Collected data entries
=== Section Start ===

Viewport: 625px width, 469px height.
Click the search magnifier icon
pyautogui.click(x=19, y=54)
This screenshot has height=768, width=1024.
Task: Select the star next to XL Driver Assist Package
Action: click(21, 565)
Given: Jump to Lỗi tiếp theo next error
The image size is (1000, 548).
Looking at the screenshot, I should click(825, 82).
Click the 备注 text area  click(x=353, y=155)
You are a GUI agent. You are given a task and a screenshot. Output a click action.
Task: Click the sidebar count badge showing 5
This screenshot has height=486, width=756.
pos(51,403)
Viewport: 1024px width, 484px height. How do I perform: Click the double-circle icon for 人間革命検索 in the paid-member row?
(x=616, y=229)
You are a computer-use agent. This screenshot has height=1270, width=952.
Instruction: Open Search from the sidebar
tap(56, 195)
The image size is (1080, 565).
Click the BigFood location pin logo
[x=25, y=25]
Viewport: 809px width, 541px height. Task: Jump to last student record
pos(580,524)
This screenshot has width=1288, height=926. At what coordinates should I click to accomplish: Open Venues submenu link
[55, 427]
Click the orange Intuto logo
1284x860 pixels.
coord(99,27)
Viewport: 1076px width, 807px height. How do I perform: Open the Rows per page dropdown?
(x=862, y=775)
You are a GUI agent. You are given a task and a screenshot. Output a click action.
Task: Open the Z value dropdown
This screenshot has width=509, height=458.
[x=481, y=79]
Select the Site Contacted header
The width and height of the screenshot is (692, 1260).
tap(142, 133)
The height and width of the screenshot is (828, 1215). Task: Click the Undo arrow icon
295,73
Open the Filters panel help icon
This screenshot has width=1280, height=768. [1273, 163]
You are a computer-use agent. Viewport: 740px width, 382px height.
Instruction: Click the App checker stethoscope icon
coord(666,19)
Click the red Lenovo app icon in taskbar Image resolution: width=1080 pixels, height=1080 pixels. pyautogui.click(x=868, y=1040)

=== Section End ===

◆ What the task requires
Return the whole of the data, character for character.

◆ Answer to the problem
Viewport: 625px width, 469px height.
Click the search magnifier icon
pyautogui.click(x=19, y=54)
This screenshot has height=768, width=1024.
Task: Select the star next to XL Driver Assist Package
Action: click(21, 565)
Given: Jump to Lỗi tiếp theo next error
The image size is (1000, 548).
Looking at the screenshot, I should click(825, 82).
Click the 备注 text area  click(x=353, y=155)
You are a GUI agent. You are given a task and a screenshot. Output a click action.
Task: Click the sidebar count badge showing 5
This screenshot has height=486, width=756.
pos(51,403)
Viewport: 1024px width, 484px height. How do I perform: Click the double-circle icon for 人間革命検索 in the paid-member row?
(x=616, y=229)
You are a computer-use agent. This screenshot has height=1270, width=952.
Instruction: Open Search from the sidebar
tap(56, 195)
The image size is (1080, 565).
Click the BigFood location pin logo
[x=25, y=25]
Viewport: 809px width, 541px height. Task: Jump to last student record
pos(580,524)
This screenshot has width=1288, height=926. At what coordinates should I click to accomplish: Open Venues submenu link
[55, 427]
Click the orange Intuto logo
1284x860 pixels.
coord(99,27)
Viewport: 1076px width, 807px height. How do I perform: Open the Rows per page dropdown?
(x=862, y=775)
You are a GUI agent. You are given a task and a screenshot. Output a click action.
Task: Open the Z value dropdown
This screenshot has width=509, height=458.
[x=481, y=79]
Select the Site Contacted header
The width and height of the screenshot is (692, 1260).
tap(142, 133)
The height and width of the screenshot is (828, 1215). Task: Click the Undo arrow icon
295,73
Open the Filters panel help icon
This screenshot has width=1280, height=768. [1273, 163]
You are a computer-use agent. Viewport: 740px width, 382px height.
Instruction: Click the App checker stethoscope icon
coord(666,19)
Click the red Lenovo app icon in taskbar Image resolution: width=1080 pixels, height=1080 pixels. pyautogui.click(x=868, y=1040)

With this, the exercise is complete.